A still from Lift to the Scaffold directed by Louis Malle, starring Maurice Ronet. Photo: Les Nouvelles Editions de Films/Sunset Boulevard/Corbis

The mythology around the recording has grown over the years. According to the bassist, Michelot, the group had been playing together over the course of a short European tour. The intention was to film that tour with the young documentary maker Jean-Paul Rappeneau (later famous for directing the 1990 hit Cyrano, with Gérard Depardieu), but he couldn’t find the time as he was already assisting Malle on the edit for Ascenseur. It was Rappeneau who suggested Davis for the music.

“Jeanne Moreau was there in the studio,” recalled Michelot. “We all had a drink, Miles was very relaxed, I didn’t even know he had already seen the movie and had been thinking about the music for a while. We musicians had only the most succinct guidance from Miles. He’d say you play D minor and then you play C7, and we’d say, OK.”

For a film about crimes of passion and lovers on the run and how the mechanisms of modernity can entrap humans – literally, the leading man (Maurice Ronet) is trapped in a lift for the weekend, having gone back to tidy up the scene of his crime – this modern music feels as if it wreaths itself around the characters.

As Barker says, it puts the film on the edge. “It’s such a fragile trumpet sound, but it’s come to define what trumpet sounds like in the movies,” he tells me. Barker says he’s often asked to create jazz that can define the era or period of a film, but that Lift to the Scaffold stands out as something different. “For me,” he says, “the music makes it timeless and the characters seem to achieve a kind of freedom through the music, even though they are quite clearly trapped. It’s as if the music is their escape.”


Davis himself also found freedom in Paris. On his first visit there in 1949, he fell in love with Gréco. When Jean-Paul Sartre asked him why he wouldn’t marry her, Davis is reported to have told the philosopher: “I love her too much to make her unhappy.”

It’s not certain whether he was referring to the racism that would have haunted a black and white couple in America, or to his own self-knowledge of his relentless womanising. Although the love affair between Davis and Gréco is rumoured to have lasted all their lives, by the time of recording Ascenseur, Miles was having an affair with Moreau (maybe as a result of that night in the studio?), which is a bit complicated because by the time her next film with Malle, Les Amants, was released just eight months later in 1958, Moreau was having an affair with the director.
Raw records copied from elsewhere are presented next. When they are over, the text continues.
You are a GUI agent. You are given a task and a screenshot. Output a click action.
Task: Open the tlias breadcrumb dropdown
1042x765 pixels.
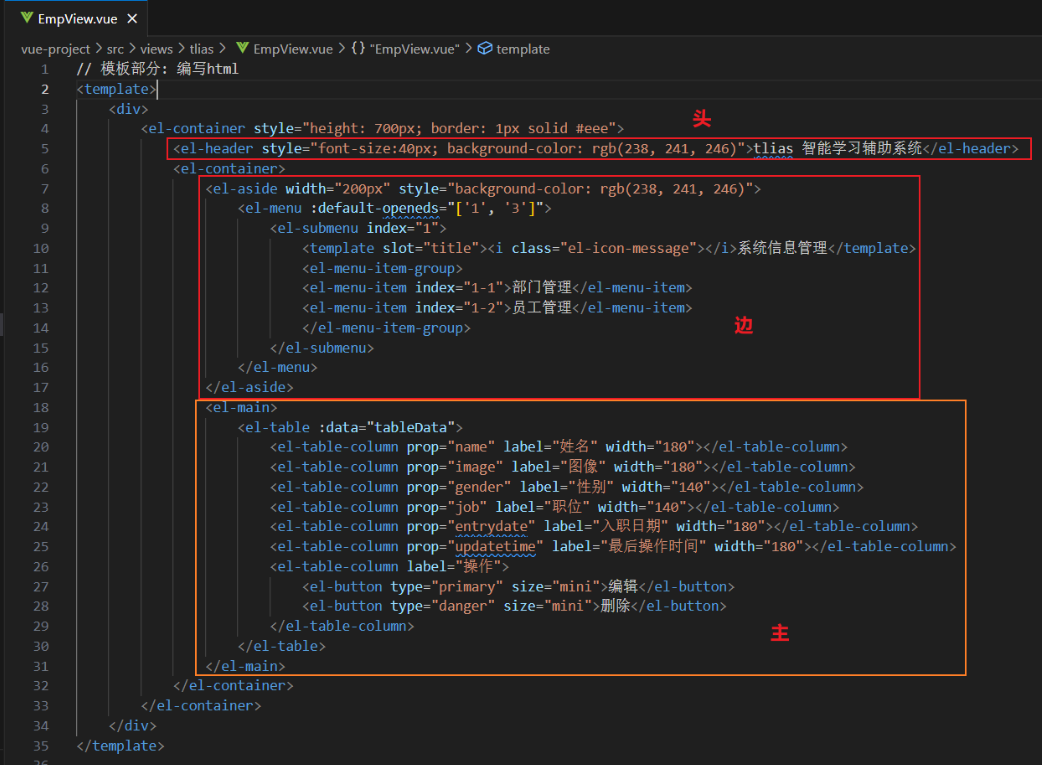[x=201, y=48]
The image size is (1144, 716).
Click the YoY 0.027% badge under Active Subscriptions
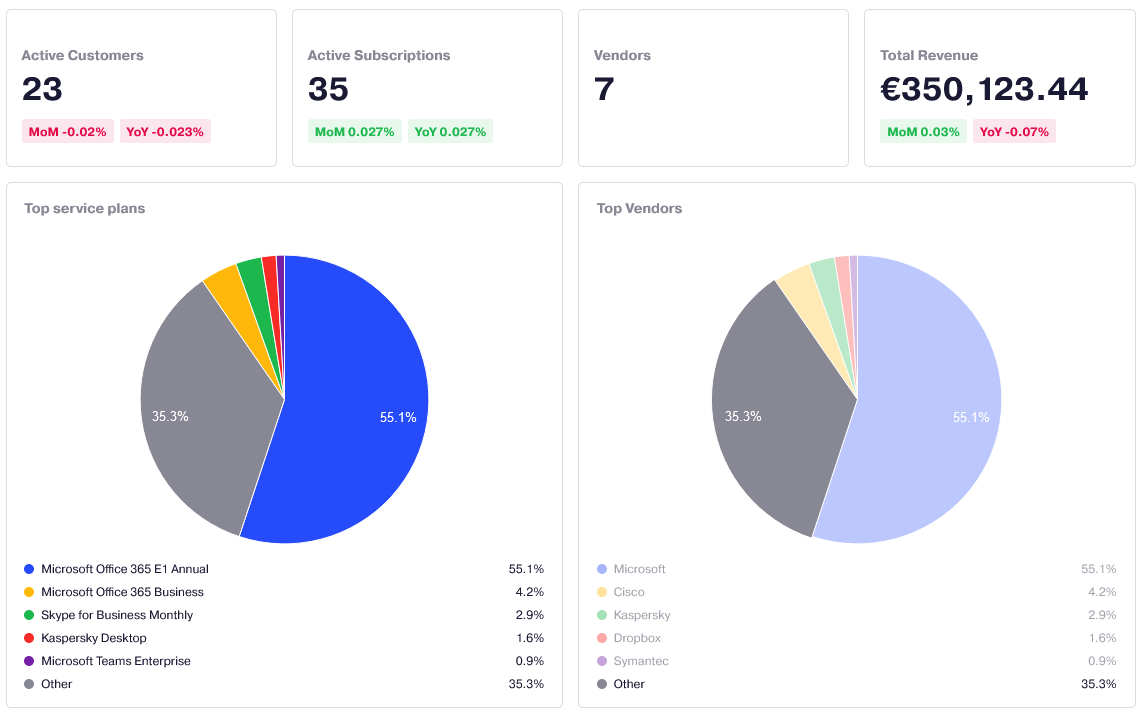450,131
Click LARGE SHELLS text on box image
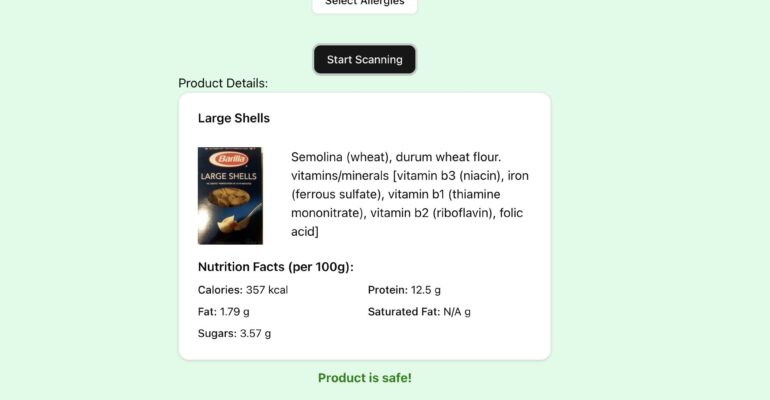 (x=228, y=176)
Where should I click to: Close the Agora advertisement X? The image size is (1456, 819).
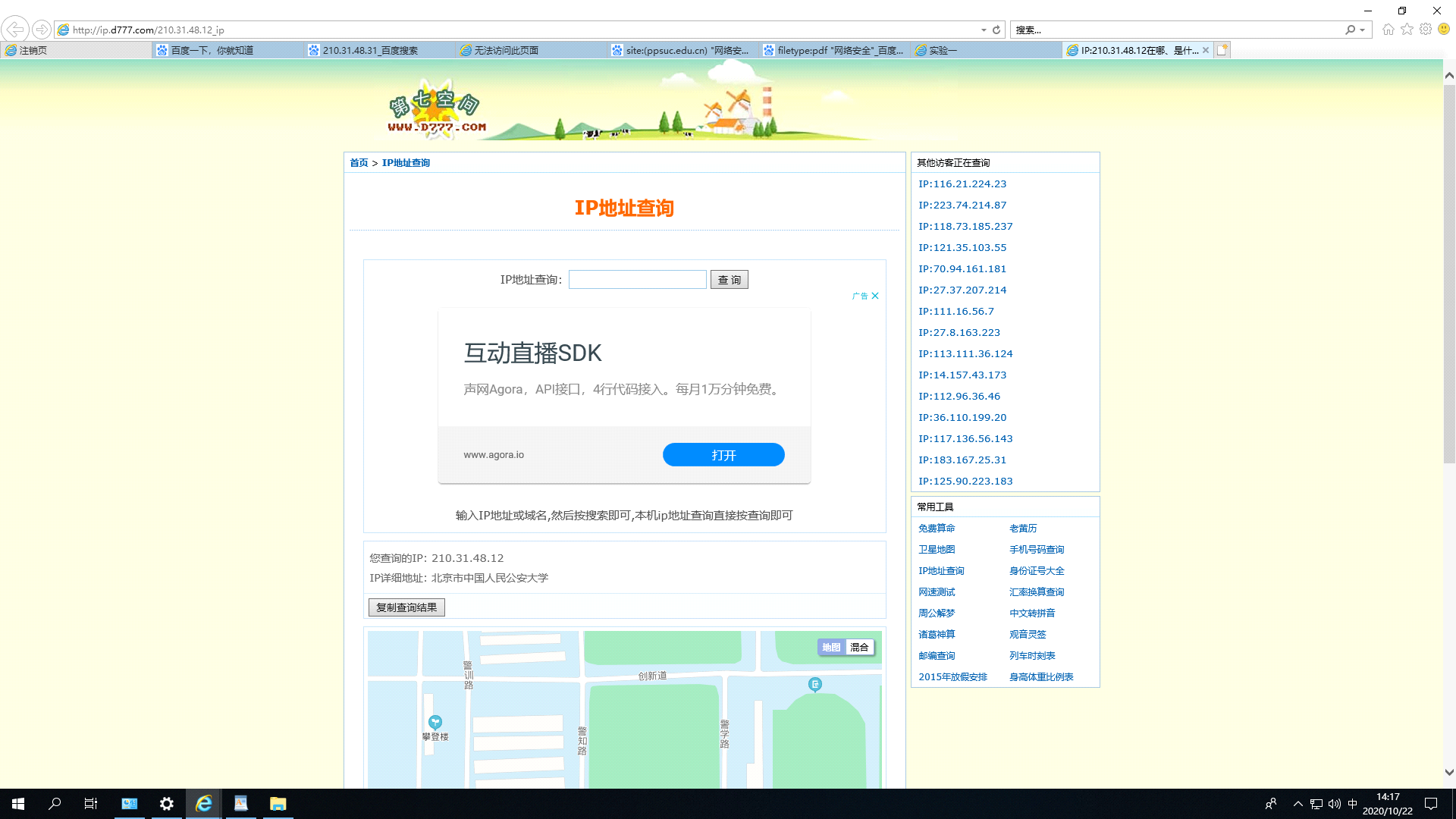[875, 296]
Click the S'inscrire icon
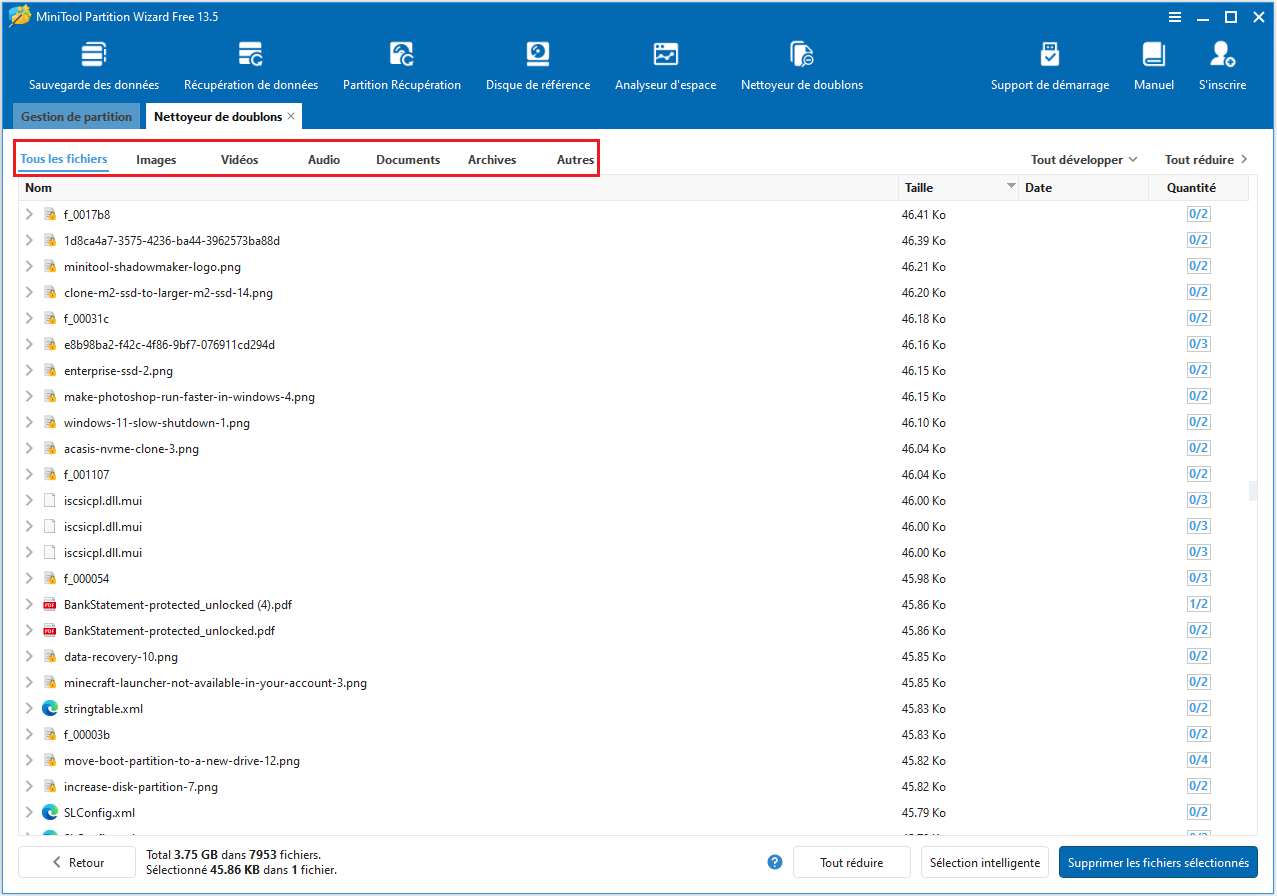 point(1221,63)
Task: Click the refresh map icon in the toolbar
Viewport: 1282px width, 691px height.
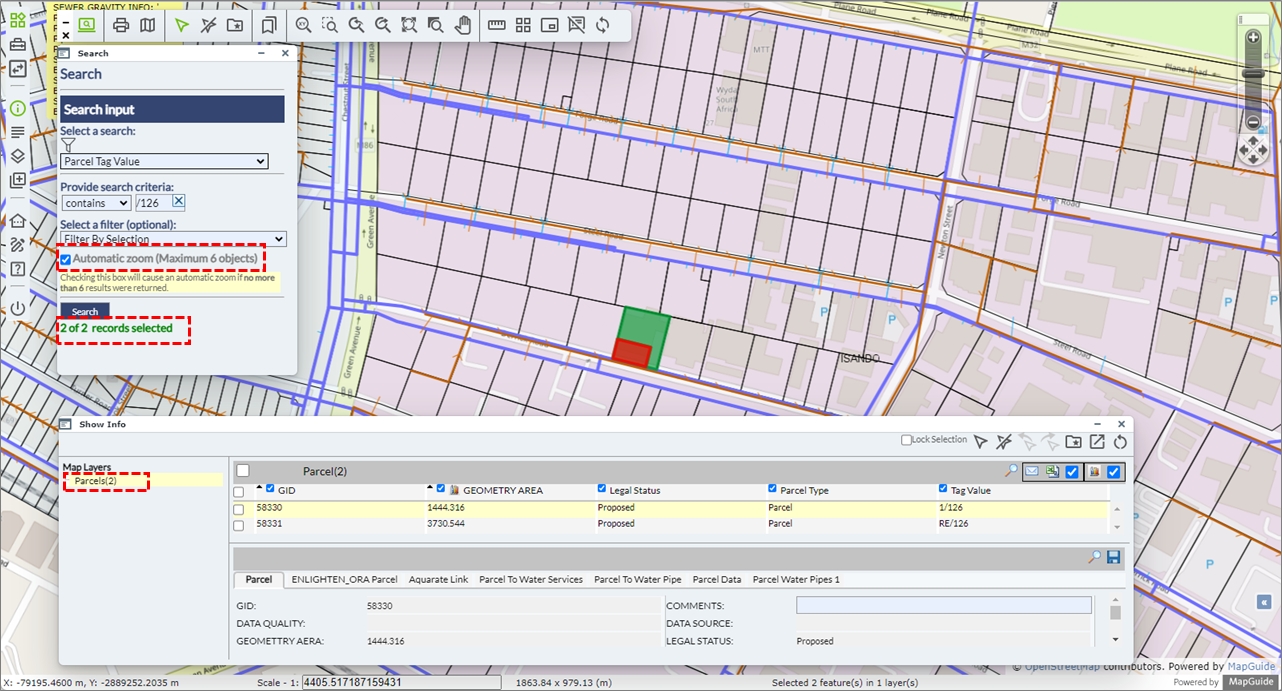Action: (602, 25)
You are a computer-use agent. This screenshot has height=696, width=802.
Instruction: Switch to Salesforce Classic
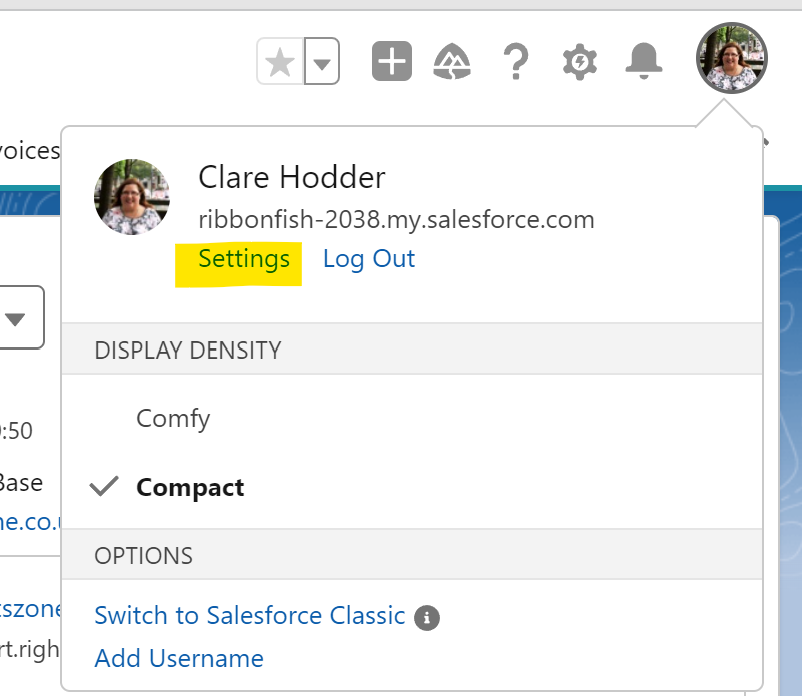249,615
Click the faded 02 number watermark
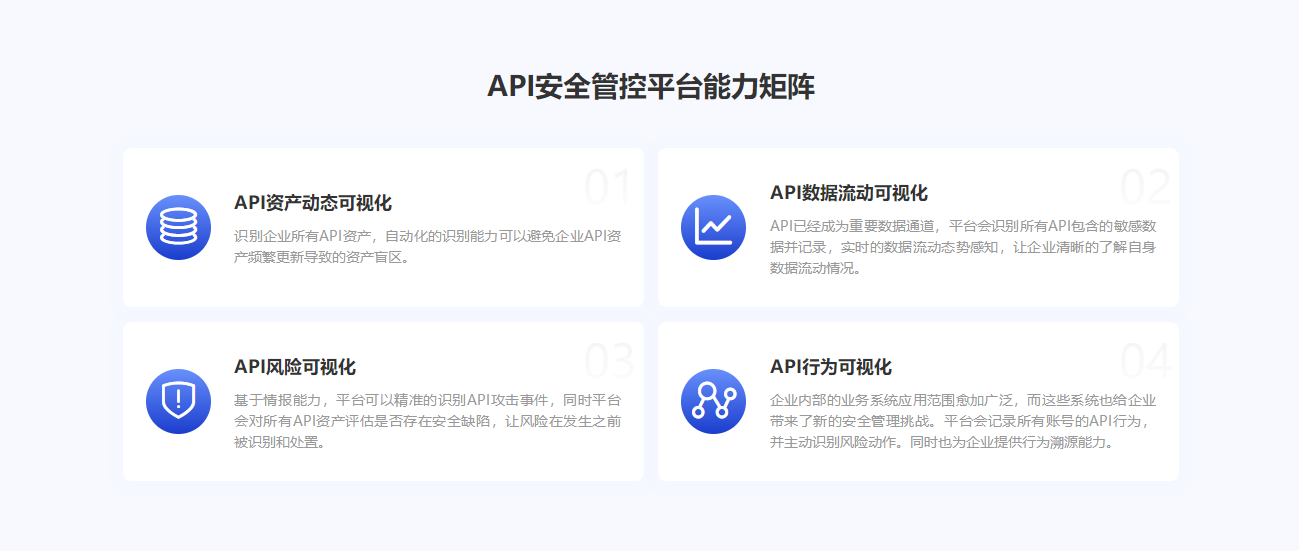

Les Amants scandalised audiences, from the Catholic Italians who saw it at its Venice film festival premiere, to the bourgeoisie of France who felt it threatened and satirised them, to even being tried for obscenity in Cleveland.

On this rather busy visit, Davis was also having an affair with the sister of his pianist on the Ascenseur sessions, Jeanne Urtréger. “He was obsessed
by sex, not by women,” she has said. “But when he was with me, he was with me.” During that tour, Davis wore her scarves on stage as keepsakes and would use her brother to address the scribbled postcards he’d send back to Paris.

Sex, jazz, Paris, cars, murder – the ingredients here are intoxicating and have fuelled the romantic imagination for 75 years ever since, cementing the New Wave as a movement, an attitude, a mood, a philosophy. It’s all there in the images of Ascenseur pour l’échafaud, and in the music, as well as in the mythology and mystique that surrounds the creation of both.

“I get asked for that sound all the time,” says Barker. “Our job as film musicians is, I believe, to get to the emotion that the director wants for that character and in that scene and the use of silence and spaces is just as important – that’s something Miles instinctively knew playing on Lift to the Scaffold.

“It’s a less-is-more approach that has become emblematic of a style, a shorthand for an emotion and an atmosphere, and it’s incredible to think that this was its first appearance – I’m not sure it has ever been bettered than in those moments, that night of improvised recording so many years ago. And it’s amazing to realise that this music – this sound and the message it conveys – is something people still crave today.”